They boarded the ship. The only illumination was from the green fire and a pale glow that emanated from the end of James’s gun.
But Harper did not need sight to feel the lives aboard. There were three gathered above them, on some unseen level of the vehicle.
And the six students waited ahead, as if abandoned. Harper raised the dirk, so she could see them. They were bound and seated in chairs that were built into the walls. Their eyes were closed and they took only slow breaths. Harper advanced toward them.
She found Taric on the end of the line. She sheathed her dirk so she could stand beside him, find his pulse, and run her fingers through his hair and along his face.
“Is he your road trip buddy?” James asked.
“Yes,” she said. “I suppose you could say that.” Taric let out a long shushing sound as she touched him.
Something crashed above. Harper wheeled back in the darkness. James also raised his weapons.
“My cousin drove a tour bus like this one,” James said. “I can talk to the intruding neighbors. This is a no parking zone. You can look after your road trip buddy.” He wandered off into the darkness, and she did not stop him.
“Did the ancestors do this to you?” Harper asked of the room. “Or was it that baron?” None responded. She felt no recognition from them, none of the reactions that the trained minds shared with each other. Worse than sleep – nearer to death.
If you come across this story on Amazon, be aware that it has been stolen from Royal Road. Please report it.
A new noise started outside, a sound almost like heavy rain drumming against the ice. But the sounds were wet and heavy. They were accompanied by a wave of screaming.
Harper kissed Taric quickly. His lips were cold, and he still gave no reaction. He did not move his lips, did not kiss her back the way he always did, even in his sleep.
She had lost him, had lost him the way she was losing her uncle, the way she was losing her home. She did not even try to seek out her parents where they should be hidden. It was all falling away, all dying, when everything had been whole just hours before.
Harper looked back out of the ship and saw one of the knights standing at the top of the cathedral steps with his arms raised. Light glinted around him, and he sent a storm of objects down at her friends. She bit her lip to avoid the recognition, so she could avoid the knowledge of where and how everyone was being hurt.

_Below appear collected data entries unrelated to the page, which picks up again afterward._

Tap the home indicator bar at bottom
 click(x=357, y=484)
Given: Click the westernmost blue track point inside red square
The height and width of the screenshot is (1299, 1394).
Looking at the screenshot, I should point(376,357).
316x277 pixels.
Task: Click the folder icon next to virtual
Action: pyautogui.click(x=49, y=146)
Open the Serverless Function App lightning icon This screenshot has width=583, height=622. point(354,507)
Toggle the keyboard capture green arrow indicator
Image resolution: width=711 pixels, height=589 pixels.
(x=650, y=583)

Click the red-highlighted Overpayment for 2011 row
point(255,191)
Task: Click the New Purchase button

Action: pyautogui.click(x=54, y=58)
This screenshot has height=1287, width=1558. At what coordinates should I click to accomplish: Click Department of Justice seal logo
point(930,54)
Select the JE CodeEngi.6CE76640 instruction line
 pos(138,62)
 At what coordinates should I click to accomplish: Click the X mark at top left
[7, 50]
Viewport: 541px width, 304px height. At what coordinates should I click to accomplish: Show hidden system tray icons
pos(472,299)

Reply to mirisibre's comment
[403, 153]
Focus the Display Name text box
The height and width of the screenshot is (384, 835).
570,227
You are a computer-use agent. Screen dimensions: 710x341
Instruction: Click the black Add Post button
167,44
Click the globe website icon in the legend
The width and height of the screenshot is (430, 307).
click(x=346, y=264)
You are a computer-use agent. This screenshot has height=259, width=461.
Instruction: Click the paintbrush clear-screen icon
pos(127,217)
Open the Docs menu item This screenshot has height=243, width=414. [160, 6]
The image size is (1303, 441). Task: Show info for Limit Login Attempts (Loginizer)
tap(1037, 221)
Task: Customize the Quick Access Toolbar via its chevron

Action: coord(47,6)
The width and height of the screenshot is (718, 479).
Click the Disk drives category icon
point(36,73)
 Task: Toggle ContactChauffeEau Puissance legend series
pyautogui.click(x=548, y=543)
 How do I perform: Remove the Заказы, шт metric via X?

Three shots sounded above her, and James reappeared from the ceiling. His pale face hung upside down out of some opening. Smoke billowed out around him.
“I have talked to the drivers,” he announced.
“Thank you,” she said. She looked to the battle, where the knight with the small shapes and the massive man with his cubes were still sending their power down at people she had known her entire life.
The fire from the enemy blasters began again too. When one of the blue blasts grazed Doug in the calf, she could not ignore his pain.
“James,” she said. “Will you take my road trip buddy and my fellow students from this vessel? There will be an opening in the outer wall on the other side of this ship. Will you take them there where all of you can be safe?”
“I will keep them safe!” James said. “Your buddies are my buddies, nice hostess Harper!”
“Thank you.” She looked back at Taric and then to James as he dropped down beside her. Then she drew her dirk again and returned to the battle.
* * *
Kol was already on the church steps when he saw the blue glow of Orson’s sword in his peripheral vision.
“Keep left,” Orson said. “I’m gonna try something to gain us a little ground. Leave your shield as is, and I’ll stay behind it.”
The sword’s fire grew as it had when it’d burned out the belly of Helmont’s frigate. Orson held the distorted blade so it reached around Kol’s shield, two conflicting shades of blue. The sword was like a raised lance, and the Liberty Corps shield line scattered. They parted around it, shrinking away from the fire and the rising defenders.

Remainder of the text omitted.